Au programme, des discours homophobes, pro-vie, sexistes...

Pour constituer ce rapport de trente pages, quatre inspecteurs, et 106 personnes auditionnées. Le site d’investigation révèle que Stanislas « ne respecte pas la loi » sur de nombreux points, « obligeant tous ses élèves à suivre une heure hebdomadaire de catéchèse (l’enseignement de la religion catholique) », cours durant lesquels « des intervenant·es tiennent des propos homophobes, anti-avortement, font la promotion des thérapies de conversion et demandent à "pardonner aux violeurs" ». L’un d’eux aurait parlé de « sodomie qui apporte le sida, de l’homosexualité qui est un péché, qui est une maladie qui vient du fait que maman a trompé papa ». « Les classes de 4e, par exemple, apprennent dans des livrets de catéchèse que "l’avortement signifie [...] toujours tuer volontairement une personne humaine innocente" », écrit le journaliste David Perrotin, auteur de l’article. 

Profondément sexiste, l’établissement catholique décompte moins de lits à l’internat pour les filles que pour les garçons, moins de places en classes préparatoires, aussi, et entretient les stéréotypes de genre. Les filles doivent cacher leur corps : « Vêtements opaques, épaules (couvertes), ventre (hauts sur le bas des hanches), cuisses (longueur des jupes et des robes), poitrine (pas de décolletés) », peut-on lire sur le rapport.


Un « plan d’action » suivi avec « rigueur » 

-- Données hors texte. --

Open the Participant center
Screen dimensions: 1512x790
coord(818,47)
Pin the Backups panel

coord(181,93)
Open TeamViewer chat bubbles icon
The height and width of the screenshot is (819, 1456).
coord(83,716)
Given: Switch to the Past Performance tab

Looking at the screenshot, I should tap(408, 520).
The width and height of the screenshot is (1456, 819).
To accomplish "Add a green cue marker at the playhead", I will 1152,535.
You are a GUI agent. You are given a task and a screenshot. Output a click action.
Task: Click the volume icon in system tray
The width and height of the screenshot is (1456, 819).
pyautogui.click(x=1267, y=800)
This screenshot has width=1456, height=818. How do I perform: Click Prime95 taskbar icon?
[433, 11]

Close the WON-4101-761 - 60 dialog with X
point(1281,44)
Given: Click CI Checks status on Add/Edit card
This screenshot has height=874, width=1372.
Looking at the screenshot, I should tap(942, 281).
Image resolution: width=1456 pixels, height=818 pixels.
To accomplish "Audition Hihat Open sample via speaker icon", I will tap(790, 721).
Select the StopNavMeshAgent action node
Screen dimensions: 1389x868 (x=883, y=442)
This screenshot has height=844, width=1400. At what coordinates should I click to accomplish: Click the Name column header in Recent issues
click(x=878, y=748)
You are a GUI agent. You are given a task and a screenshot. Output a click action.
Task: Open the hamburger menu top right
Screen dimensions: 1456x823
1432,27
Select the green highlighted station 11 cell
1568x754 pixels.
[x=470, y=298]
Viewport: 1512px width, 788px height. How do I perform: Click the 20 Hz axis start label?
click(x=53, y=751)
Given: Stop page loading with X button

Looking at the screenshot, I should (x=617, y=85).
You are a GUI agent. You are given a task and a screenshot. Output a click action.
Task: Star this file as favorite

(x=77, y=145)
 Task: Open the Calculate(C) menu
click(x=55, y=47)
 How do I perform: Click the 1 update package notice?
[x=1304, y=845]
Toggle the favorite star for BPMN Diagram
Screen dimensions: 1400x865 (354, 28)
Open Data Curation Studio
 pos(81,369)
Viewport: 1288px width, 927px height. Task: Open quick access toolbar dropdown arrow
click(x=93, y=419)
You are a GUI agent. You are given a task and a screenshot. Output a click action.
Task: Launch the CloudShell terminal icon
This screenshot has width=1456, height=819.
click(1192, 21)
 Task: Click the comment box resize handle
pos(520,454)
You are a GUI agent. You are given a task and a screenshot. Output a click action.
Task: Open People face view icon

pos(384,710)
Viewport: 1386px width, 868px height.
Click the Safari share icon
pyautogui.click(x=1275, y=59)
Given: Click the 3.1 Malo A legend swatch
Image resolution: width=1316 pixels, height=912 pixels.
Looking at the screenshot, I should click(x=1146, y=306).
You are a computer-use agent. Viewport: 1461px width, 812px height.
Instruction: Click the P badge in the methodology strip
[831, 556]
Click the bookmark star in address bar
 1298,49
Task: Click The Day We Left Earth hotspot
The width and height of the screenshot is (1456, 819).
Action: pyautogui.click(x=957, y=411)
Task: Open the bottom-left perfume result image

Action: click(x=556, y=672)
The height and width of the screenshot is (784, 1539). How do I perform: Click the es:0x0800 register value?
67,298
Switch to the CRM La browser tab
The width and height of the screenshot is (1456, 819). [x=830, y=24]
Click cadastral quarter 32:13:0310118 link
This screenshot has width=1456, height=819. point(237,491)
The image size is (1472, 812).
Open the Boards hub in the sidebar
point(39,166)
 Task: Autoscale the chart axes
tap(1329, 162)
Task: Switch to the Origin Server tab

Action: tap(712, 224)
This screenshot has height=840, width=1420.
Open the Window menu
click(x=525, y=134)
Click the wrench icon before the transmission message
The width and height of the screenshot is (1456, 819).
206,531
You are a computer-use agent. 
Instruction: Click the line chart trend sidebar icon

À la suite de la publication du rapport, la Ville de Paris a décidé, mercredi 17 janvier, la suspension du versement des subventions à l’école Stanislas, selon les sources du journal Le Monde. Amélie Oudéa-Castéra, embarrassée à juste titre, a promis que l’établissement allait faire l’objet d’un « plan d’action » suivi avec « rigueur ». 

Du côté de Stanislas, son directeur Frédéric Gautier affirme que les inspecteurs « ne confirment pas les faits d’homophobie, de sexisme et d’autoritarisme mis en avant par les articles de presse », dans un communiqué publié mardi. « Nous prenons acte des quatorze préconisations du rapport », a-t-il cependant ajouté. Parmi ces préconisations : « Faire respecter le caractère facultatif de l’instruction religieuse » et « Travailler à une évolution du projet éducatif et des règles de vie, notamment relatives à la tenue vestimentaire, afin de renforcer, conformément aux valeurs de la République, l’égalité filles-garçons et le respect des différences au sein de l’établissement ».